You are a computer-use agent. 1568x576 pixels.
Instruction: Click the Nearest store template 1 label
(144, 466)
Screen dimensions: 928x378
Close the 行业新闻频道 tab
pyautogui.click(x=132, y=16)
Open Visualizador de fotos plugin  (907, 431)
━━━━━━
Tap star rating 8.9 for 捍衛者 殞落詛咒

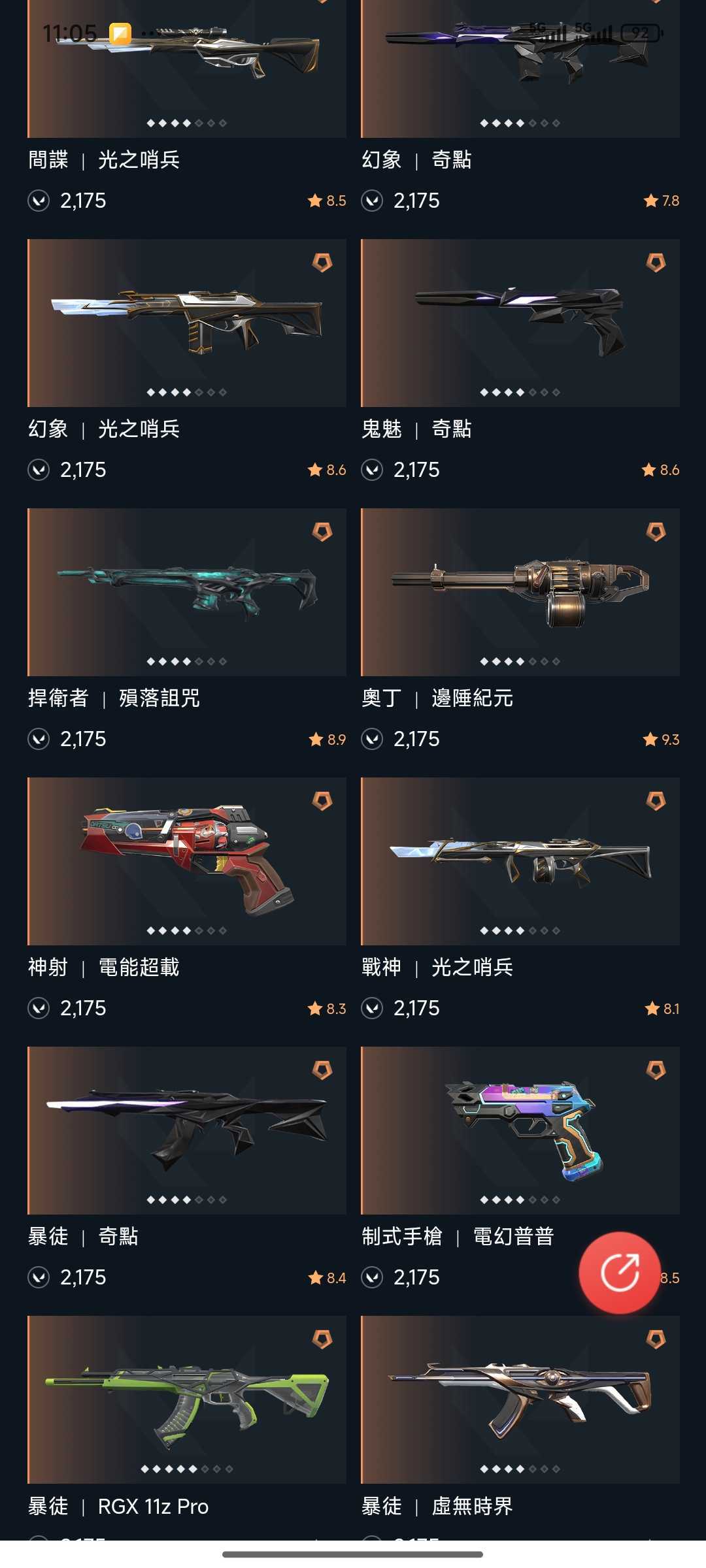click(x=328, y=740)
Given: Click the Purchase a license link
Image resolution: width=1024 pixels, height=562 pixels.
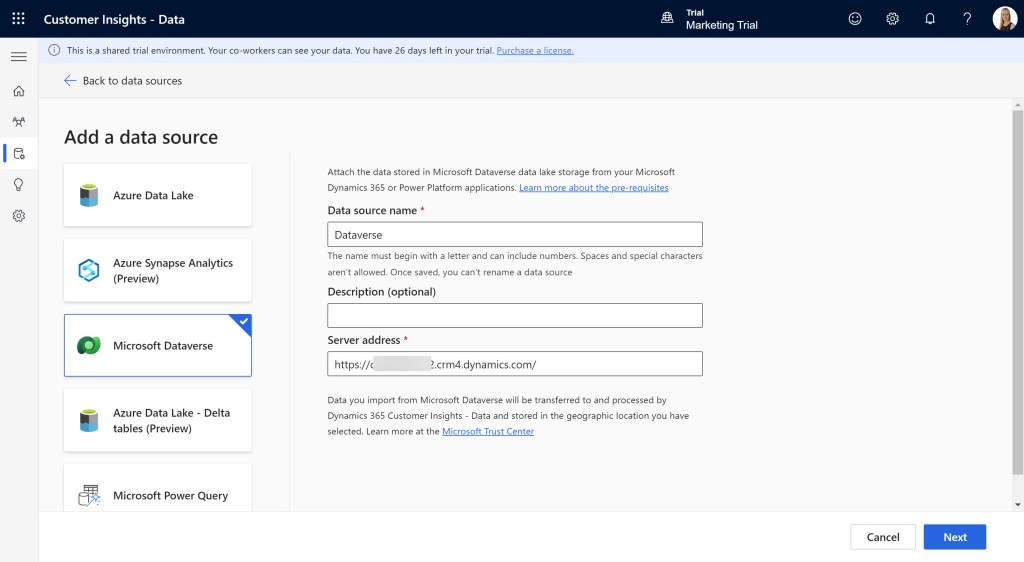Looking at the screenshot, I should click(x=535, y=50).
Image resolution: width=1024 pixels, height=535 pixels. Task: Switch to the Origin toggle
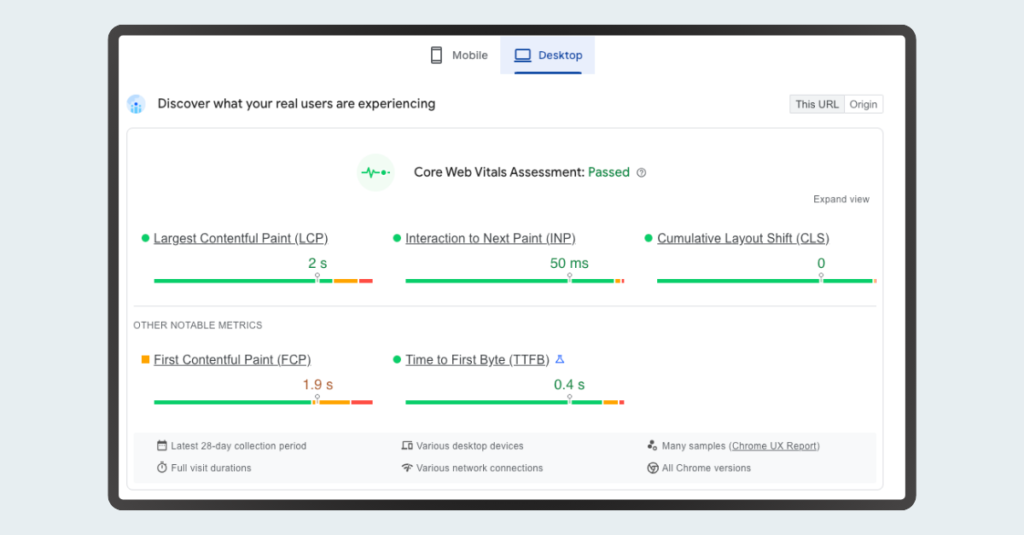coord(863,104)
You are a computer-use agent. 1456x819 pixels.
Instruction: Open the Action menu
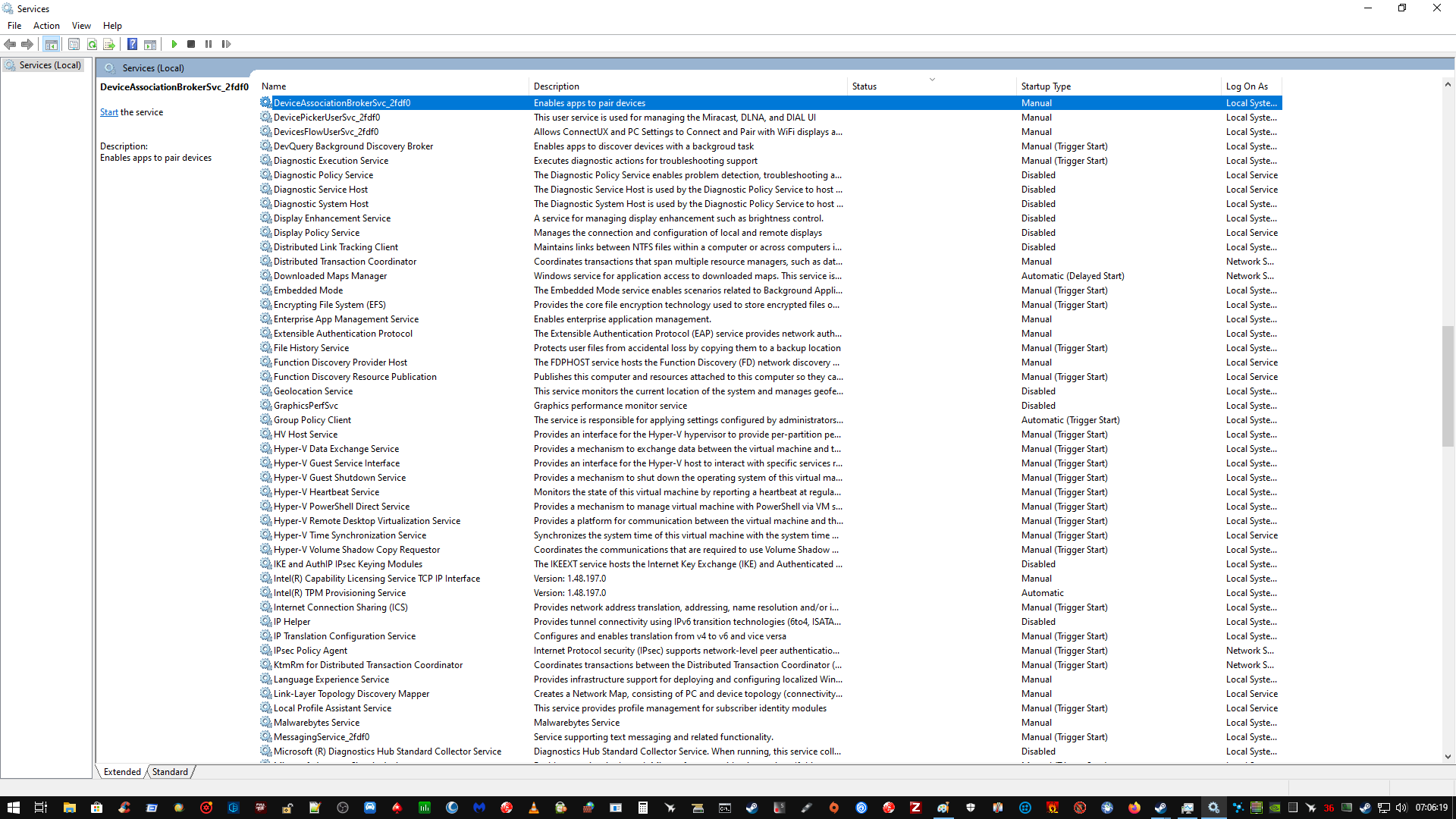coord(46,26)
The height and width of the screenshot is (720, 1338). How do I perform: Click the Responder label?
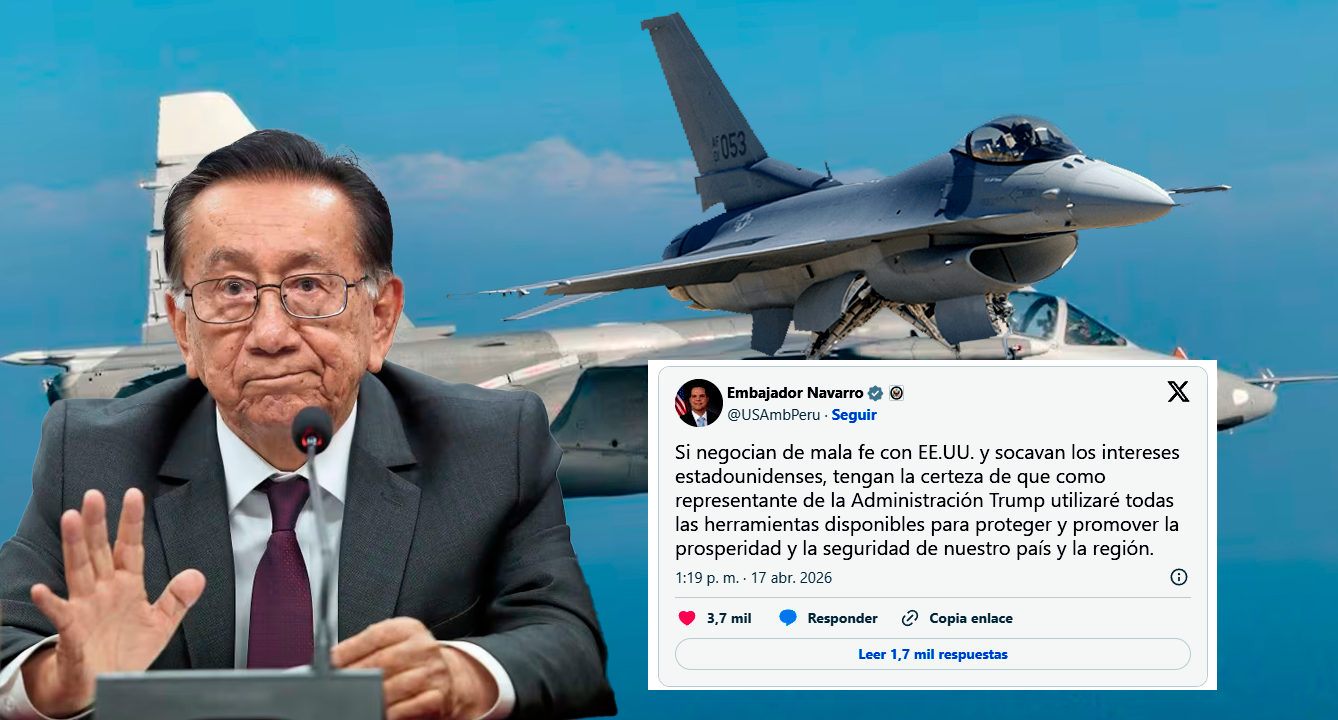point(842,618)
━━━━━━
§ **Prompt**
Format everything from the line containing "You are a computer-use agent. 1568x576" down to the line containing "Open Visualizador de" as a JSON list of strings, one string per line and blank lines left out.

§ **Result**
[
  "You are a computer-use agent. 1568x576 pixels.",
  "Instruction: Click the Nearest store template 1 label",
  "(144, 466)",
  "Screen dimensions: 928x378",
  "Close the 行业新闻频道 tab",
  "pyautogui.click(x=132, y=16)",
  "Open Visualizador de fotos plugin  (907, 431)"
]